Encore plus extraordinaire : cette lettre a traversé l’Allemagne pour parvenir jusqu’à Prague, puis jusqu’à la seule survivante de la famille Klein, sa sœur Eliška. C’est le dernier témoignage que nous ayons de lui.
À trois reprises, il y implore le lecteur : « Ne m’oubliez pas ».
Aujourd’hui, à l’occasion de la Journée internationale dédiée à la mémoire des victimes de la Shoah, nous honorons sa mémoire en répondant à cet appel.

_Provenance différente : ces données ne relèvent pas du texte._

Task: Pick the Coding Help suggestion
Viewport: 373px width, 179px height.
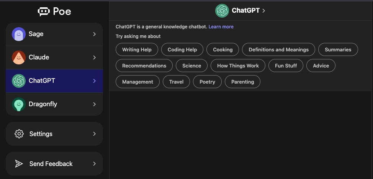Action: [x=182, y=49]
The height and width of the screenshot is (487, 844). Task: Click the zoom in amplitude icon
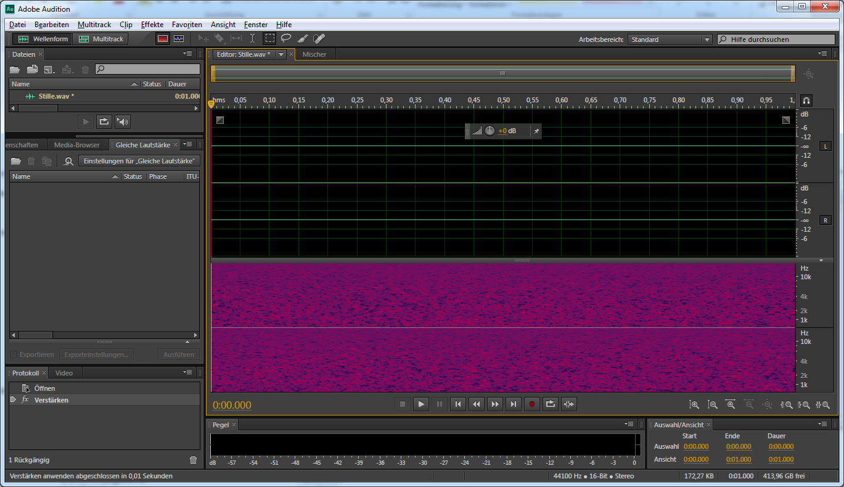[694, 405]
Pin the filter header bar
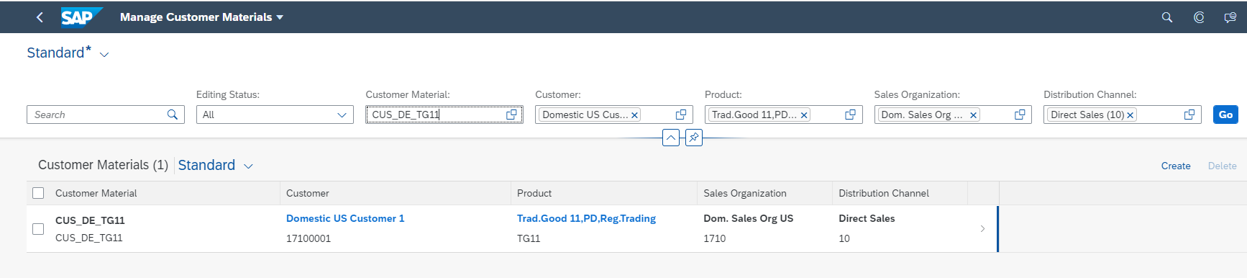Image resolution: width=1247 pixels, height=278 pixels. (x=694, y=138)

Lors du concert du 25 janvier, le Duo Goldstein a interprété en première mondiale l’arrangement par Elias Goldstein de son « Wiegenlied », inspiré de « Sh’chav B’ni » (« Dors, mon fils »), sur une mélodie de Shalom Charitonov et des paroles hébraïques d’Emmanuel Harussi.
Grâce à leurs recherches, Elias et Angela Goldstein ont également pu obtenir une photographie numérique du manuscrit original, daté de 1943. Ce document exceptionnel est présenté ici pour la première fois depuis sa création : il constitue l’un des très rares témoignages directs de la vie musicale des musiciens de la Shoah.
Né en Moravie le 6 décembre 1919, Gideon Klein était un pianiste prodige à la musicalité précoce : dès l’âge de six ans, il étudia le piano auprès du directeur du Conservatoire de Prague. En 1940, il reçut une bourse pour la Royal Academy of Music de Londres, mais les lois raciales et d’émigration nazies l’empêchèrent de quitter le pays. Les musiciens juifs n’étaient plus autorisés à se produire en public. Pendant un temps, Klein contourna cette interdiction en jouant sous le pseudonyme de Karel Vránek ; lorsque cela devint trop dangereux, il donna des concerts clandestins dans des maisons particulières.
Le 1er décembre 1941, il fut déporté à Terezín avec des milliers d’autres Juifs de Prague.
Son œuvre, d’une richesse et d’une intensité remarquables, compte parmi les plus marquantes créées à Terezín.
Aujourd’hui, nous nous souvenons de lui!